Als ich so darüber nachdachte, fiel mir Folgendes auf! Wenn, man es genau betrachtet, hatte man im HRR eine Zeitspanne von über 100 Jahren, in denen man es hätte zuwege bringen können, den schädlichen Einfluss des römischen Klerus gänzlich zu verbannen! Einfach in dem man die Wahl des Königs und Kaisers auf die Kurfürsten beschränkt. Und somit eine Art von deutscher Reichskirche gründet.
3 der 7 Kurfürsten, waren ja deutsche Bischöfe. Damit war ja auch der Klerus vertreten. Und wenn, es ums Geld ging, hörte die Freundschaft auf! Somit hatten auch die Fürstbischöfe von Köln, Mainz und Trier ein starkes Eigeninteresse, dass sich niemand von außerhalb in ihrer Angelegenheiten einmischt.
Sollte der "schädliche Einfluss des römischen Klerus" hier auf den Investiturstreit gemünzt sein, wäre dem entgegen zu halten, dass es damals das Kurfürstenkolegium in seiner späteren Form überhaupt noch nicht gab, dass schleift sich in dieser Form erst mit Karl IV. v. Luxemburg im 14. Jahrhundert ein.

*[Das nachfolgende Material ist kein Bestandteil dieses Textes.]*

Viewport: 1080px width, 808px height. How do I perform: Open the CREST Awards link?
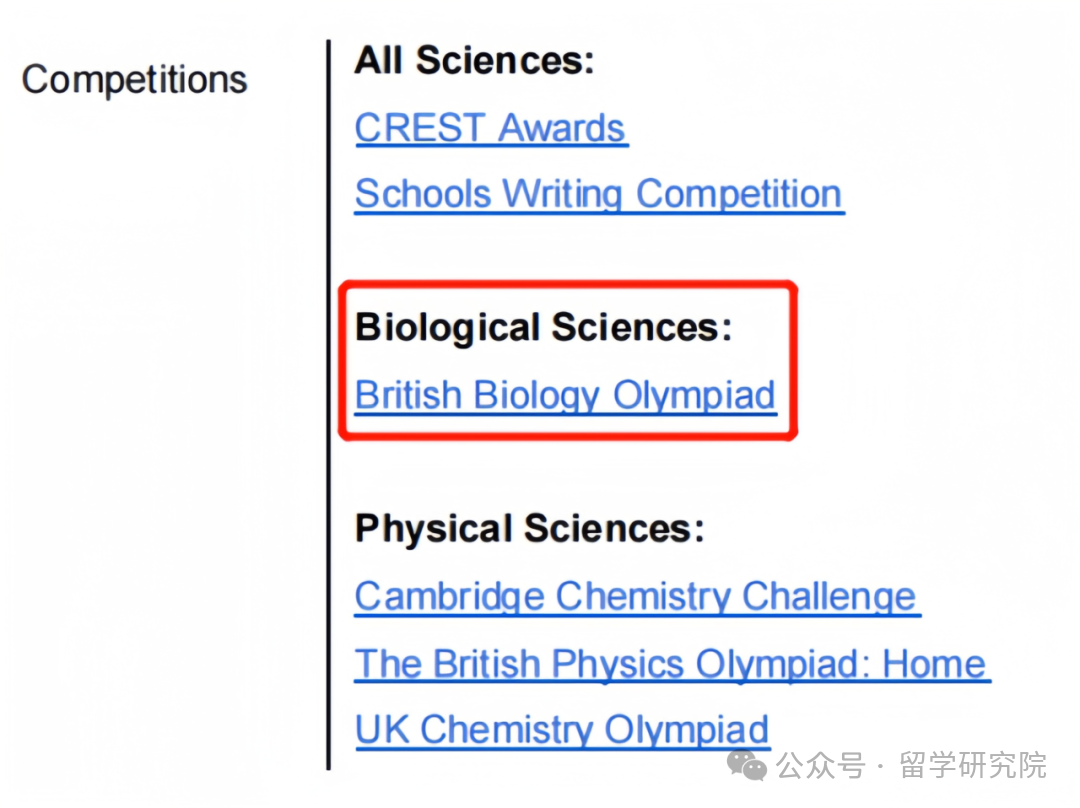tap(490, 128)
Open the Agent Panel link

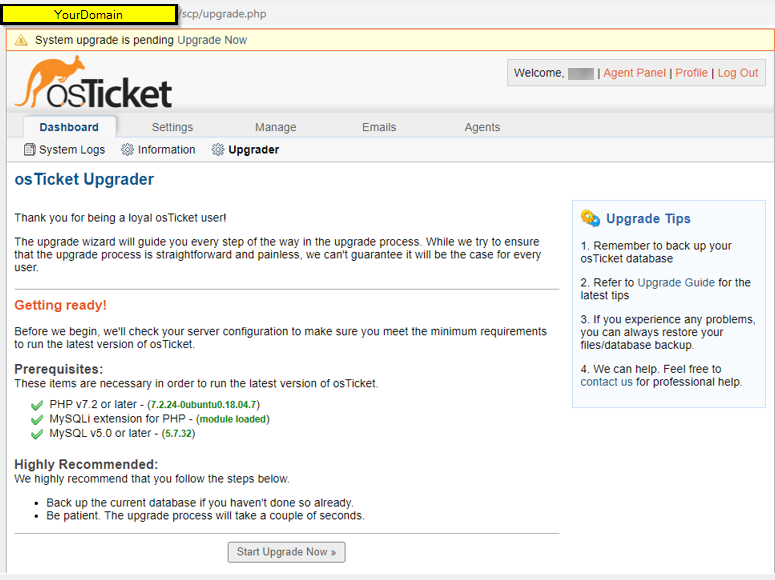coord(634,73)
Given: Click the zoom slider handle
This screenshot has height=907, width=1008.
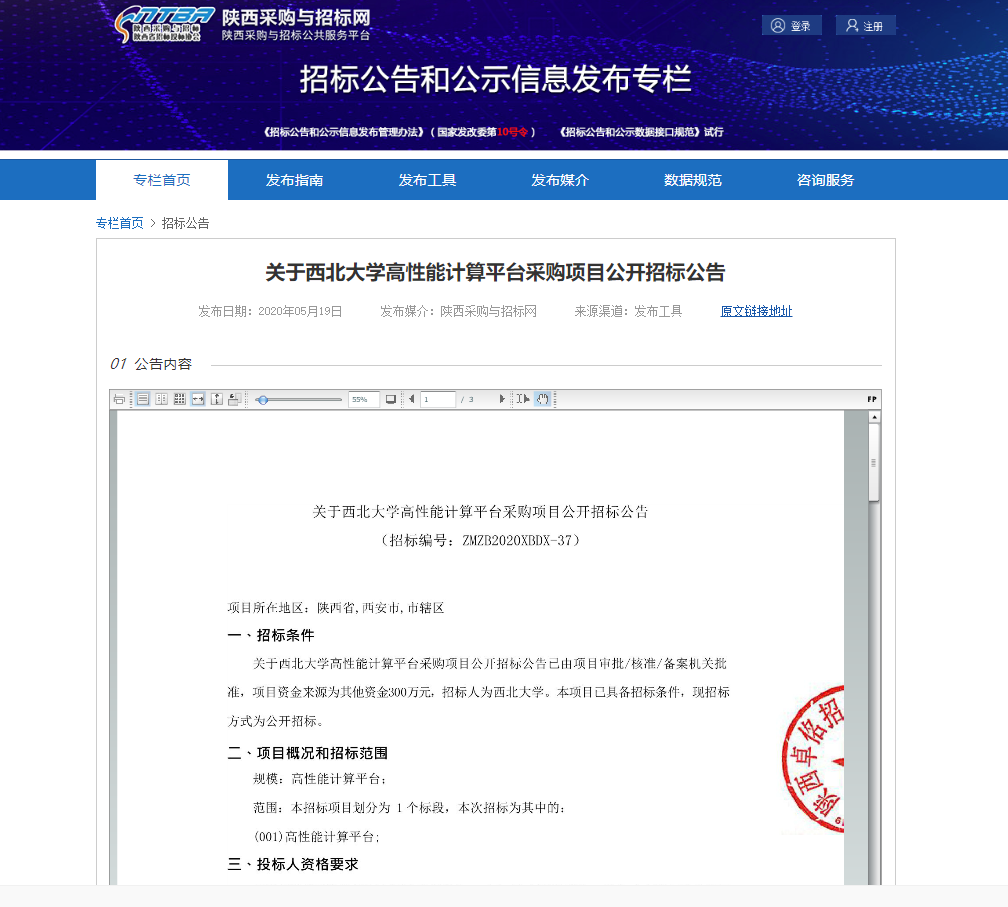Looking at the screenshot, I should [x=263, y=399].
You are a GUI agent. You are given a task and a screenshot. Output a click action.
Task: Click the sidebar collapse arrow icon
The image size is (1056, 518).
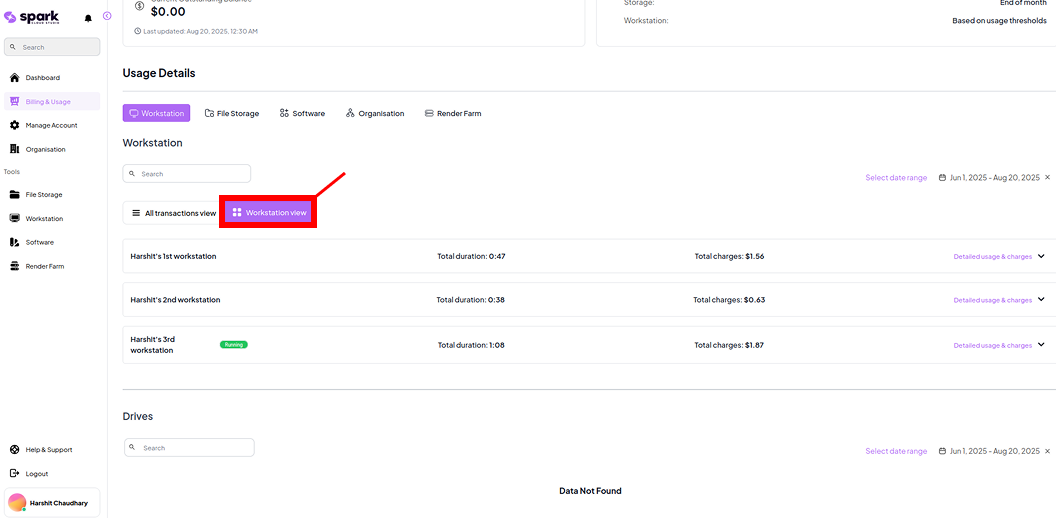click(x=107, y=16)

Selbstverständlich, hätte dies eine Gegenreaktion vonseiten der Kirche nach sich gezogen. Jedoch:
Wer hätte, bei dem damaligen Zustand der Kirche, die Autorität gehabt, sich dagegen auszusprechen. Bei 2 oder gar 3 Päpsten gleichzeitig, konnte von Ordnung wohl nicht mehr die Rede sein.
Das wäre doch ein gutes Argument gewesen, auf die Mitwirkung des Heiligen Stuhles bei künftigen Kaiserwahlen zu verzichten, warum, also hat man diese einmalige Gelegenheit, nicht genutzt. Die anderen Könige Europas, waren ja zu dieser Zeit, alle mit sich bzw. ihren Ländern beschäftigt. England und Frankreich haben ihren 100-jährigen Krieg ausgetragen. Also, hatte man von dieser Seite, keinen Ärger zu erwarten.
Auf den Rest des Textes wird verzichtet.